My mother has a story she likes to relate about a peculiar interaction I had as a young boy. Another kid approached me (at church of all places) and informed me that his big brother could beat me up. I am told that I responded unfazed, I responded: "well, I can take care of my little sister all by myself". How do you respond to that?
It was not at all obvious to my young Catholic friend that caring for family was an impressive feat, and that's telling. Although it's a silly story it reflects pretty well our modern model for masculinity, which seems to vacillate somewhere between caricature and near non-existence. The standard is either an exaggerated gun-toting action hero or else the bar is set so low that its definition is someone who can appropriately appreciate football and beer. In other words, our model for masculinity is that of an adolescent. And yet at some point we expect men to grow up and become "domesticated" and are somehow surprised when they fail to meet our expectations.
For someone stepping into the workplace and economic independence without my dad as a model, this void is particularly disappointing. There has been an attempt on the part of some to create a kind of alternative model. The Art of Manliness a blog I follow is an attempt to get back to a different conception of masculinity, relating more to personal strength and responsibility than swagger and bravado. The internet can be helpful in helping me find out what I have to learn on my own, from teaching myself to cook, jump a car and invest my money, to the bigger question of how to negotiate my own way towards manhood.
I differ from the standard American 22 year old pretty substantially to begin with. I live in my widowed mother's house with my two siblings, one in college and the other in high school. I have a job and pay my mom a little bit of money to help pay for utilities and I cook dinner most days. We have a "family meeting" every week to discuss who is responsible for various tasks that need doing, like putting out clothes for Easter Seals or removing that fallen tree from our backyard.
In the United States it isn't a widely accepted practice for an adult to live with his family during the period after graduating high school and before getting married. But in the developing world, like my father's side of the family in Guatemala, expectations are very different. Children very rarely move out of their parents' house before they are married and since universities tend to be clustered in the same urban centers as the demographics lucky enough to attend them, college kids tend to commute from home; my dad and I commuting to Case together was an oddity in the US, but is identical to how my cousins got to college in Guatemala City.
So while my family doesn't quite fit with the norm, we try to carve out some kind of system that functions and I try my best to be useful.
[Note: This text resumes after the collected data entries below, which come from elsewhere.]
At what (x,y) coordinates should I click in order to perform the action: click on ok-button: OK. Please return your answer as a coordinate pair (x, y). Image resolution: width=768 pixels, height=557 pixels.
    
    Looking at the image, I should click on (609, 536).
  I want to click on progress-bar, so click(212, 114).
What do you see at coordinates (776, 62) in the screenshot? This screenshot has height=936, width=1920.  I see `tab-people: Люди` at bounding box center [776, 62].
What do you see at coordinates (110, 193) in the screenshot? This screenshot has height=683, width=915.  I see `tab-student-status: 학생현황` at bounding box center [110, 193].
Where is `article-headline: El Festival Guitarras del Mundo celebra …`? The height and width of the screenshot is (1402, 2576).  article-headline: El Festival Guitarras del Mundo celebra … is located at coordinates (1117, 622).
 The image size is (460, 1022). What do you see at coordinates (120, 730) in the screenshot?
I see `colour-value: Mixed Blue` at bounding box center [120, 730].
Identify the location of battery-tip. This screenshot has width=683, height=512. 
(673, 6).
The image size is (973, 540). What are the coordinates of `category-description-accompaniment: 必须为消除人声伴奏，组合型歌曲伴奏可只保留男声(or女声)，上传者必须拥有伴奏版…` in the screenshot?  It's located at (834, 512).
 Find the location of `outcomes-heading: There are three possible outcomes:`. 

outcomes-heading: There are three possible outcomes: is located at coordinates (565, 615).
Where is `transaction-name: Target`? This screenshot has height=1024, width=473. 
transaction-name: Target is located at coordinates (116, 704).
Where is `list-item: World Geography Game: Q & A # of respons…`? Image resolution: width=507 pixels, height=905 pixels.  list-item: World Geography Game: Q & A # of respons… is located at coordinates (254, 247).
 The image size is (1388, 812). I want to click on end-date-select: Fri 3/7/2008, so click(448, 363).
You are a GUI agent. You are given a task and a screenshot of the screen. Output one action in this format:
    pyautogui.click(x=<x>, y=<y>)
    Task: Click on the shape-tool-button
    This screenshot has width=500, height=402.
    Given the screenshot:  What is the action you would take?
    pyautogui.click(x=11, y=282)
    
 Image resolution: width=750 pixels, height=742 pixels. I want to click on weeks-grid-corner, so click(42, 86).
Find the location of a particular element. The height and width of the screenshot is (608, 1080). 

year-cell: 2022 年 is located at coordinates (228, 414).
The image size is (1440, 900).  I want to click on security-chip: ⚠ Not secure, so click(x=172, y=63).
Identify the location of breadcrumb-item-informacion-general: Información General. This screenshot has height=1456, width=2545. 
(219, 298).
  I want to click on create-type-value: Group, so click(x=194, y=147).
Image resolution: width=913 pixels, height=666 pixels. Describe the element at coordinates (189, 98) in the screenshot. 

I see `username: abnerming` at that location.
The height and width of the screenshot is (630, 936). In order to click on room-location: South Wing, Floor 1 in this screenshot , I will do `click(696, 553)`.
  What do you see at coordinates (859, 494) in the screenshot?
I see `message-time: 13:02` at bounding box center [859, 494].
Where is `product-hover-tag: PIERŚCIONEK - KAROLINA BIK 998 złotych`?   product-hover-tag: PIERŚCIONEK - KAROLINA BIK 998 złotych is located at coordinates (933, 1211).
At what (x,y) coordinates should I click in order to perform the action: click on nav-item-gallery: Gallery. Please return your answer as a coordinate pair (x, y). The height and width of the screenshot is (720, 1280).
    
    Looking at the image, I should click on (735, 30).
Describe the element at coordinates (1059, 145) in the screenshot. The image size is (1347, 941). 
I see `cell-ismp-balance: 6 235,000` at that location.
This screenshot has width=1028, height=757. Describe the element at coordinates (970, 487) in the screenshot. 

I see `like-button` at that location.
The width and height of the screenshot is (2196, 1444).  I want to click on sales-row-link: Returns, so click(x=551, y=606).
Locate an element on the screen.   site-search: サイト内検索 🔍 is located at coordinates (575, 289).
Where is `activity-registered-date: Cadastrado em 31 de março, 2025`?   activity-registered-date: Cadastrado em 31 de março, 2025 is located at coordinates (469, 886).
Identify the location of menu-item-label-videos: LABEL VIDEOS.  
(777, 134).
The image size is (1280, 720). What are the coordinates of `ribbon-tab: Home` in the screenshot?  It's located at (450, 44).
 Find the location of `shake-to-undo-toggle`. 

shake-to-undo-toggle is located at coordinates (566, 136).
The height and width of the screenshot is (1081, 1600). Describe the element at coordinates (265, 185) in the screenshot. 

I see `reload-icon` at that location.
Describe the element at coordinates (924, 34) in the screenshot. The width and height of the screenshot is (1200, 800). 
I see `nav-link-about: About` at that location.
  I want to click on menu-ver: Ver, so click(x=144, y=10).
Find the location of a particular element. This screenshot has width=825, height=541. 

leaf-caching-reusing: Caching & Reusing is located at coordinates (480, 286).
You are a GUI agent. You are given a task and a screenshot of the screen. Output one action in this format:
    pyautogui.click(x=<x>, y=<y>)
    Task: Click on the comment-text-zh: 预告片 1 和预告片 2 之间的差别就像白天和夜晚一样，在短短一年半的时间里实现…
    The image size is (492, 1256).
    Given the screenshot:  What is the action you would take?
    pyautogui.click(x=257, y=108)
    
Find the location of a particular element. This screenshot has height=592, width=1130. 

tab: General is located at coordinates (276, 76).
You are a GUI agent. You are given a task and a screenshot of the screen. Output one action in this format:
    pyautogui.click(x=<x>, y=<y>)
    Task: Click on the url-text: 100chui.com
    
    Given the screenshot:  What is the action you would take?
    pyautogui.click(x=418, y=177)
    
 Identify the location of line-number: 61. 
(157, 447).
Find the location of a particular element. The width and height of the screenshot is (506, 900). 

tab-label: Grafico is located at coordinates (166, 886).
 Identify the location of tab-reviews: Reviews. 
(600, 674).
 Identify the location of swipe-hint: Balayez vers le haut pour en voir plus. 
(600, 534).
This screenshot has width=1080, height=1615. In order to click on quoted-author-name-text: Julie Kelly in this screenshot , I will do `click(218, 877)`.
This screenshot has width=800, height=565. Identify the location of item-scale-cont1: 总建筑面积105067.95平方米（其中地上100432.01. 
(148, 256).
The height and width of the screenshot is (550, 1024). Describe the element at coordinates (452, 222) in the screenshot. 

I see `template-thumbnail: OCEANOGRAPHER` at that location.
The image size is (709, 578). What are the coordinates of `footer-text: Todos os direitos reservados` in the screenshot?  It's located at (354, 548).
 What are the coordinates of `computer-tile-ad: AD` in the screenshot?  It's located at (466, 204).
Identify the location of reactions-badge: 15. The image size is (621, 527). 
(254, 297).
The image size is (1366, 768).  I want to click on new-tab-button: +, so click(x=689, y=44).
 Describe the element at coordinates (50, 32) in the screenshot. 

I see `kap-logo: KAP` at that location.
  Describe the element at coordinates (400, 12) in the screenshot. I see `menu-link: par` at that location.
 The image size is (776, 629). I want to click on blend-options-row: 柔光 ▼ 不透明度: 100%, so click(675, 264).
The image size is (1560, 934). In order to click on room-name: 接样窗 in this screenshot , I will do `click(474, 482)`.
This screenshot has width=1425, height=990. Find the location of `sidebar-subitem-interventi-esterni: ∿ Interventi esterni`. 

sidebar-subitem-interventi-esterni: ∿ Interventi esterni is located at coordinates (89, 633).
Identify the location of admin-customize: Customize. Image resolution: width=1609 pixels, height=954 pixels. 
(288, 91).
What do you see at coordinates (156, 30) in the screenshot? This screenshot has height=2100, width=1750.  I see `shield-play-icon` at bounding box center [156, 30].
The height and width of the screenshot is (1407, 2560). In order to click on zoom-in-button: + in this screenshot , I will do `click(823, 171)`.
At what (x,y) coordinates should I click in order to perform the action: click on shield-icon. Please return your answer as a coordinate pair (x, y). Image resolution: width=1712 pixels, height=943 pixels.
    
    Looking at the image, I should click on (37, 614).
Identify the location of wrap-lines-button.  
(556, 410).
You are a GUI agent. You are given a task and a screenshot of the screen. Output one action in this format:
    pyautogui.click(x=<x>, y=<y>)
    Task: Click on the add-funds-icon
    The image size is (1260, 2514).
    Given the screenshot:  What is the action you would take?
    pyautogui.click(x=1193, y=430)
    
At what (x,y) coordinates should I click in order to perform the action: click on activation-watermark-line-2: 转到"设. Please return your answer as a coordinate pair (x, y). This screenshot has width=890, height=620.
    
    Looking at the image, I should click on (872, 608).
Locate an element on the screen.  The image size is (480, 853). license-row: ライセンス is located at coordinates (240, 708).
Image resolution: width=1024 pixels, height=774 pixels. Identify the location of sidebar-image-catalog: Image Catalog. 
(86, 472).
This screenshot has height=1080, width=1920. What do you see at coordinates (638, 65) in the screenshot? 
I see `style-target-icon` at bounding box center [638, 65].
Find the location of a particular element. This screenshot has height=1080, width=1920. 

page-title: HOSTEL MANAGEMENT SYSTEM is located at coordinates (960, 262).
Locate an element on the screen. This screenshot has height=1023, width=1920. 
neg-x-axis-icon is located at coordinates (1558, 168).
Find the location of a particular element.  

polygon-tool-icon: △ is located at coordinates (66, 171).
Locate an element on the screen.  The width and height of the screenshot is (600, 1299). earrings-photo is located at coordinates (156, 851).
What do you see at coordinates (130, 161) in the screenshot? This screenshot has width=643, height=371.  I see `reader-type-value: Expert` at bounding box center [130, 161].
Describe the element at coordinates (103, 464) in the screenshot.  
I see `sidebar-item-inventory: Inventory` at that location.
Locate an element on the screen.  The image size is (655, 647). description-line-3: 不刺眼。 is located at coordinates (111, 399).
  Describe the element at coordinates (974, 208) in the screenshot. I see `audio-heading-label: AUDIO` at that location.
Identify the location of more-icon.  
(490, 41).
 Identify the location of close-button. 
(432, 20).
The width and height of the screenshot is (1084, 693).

With my dad gone, I have tried to take on some of the responsibilities associated with being, as the cliché goes, the "man of the house"…with mixed results. It can be difficult at times to straddle the lines between being a mature older brother and a support to my mother. There are challenges and I don't always know whether I am doing the right thing. But I try. Maybe I can't quite take care of my baby sister (who can almost drink legally) "all by myself" but I feel proud of pitching in how I can to support the people I love. Taking care of your own family is way manlier than beating up someone else's.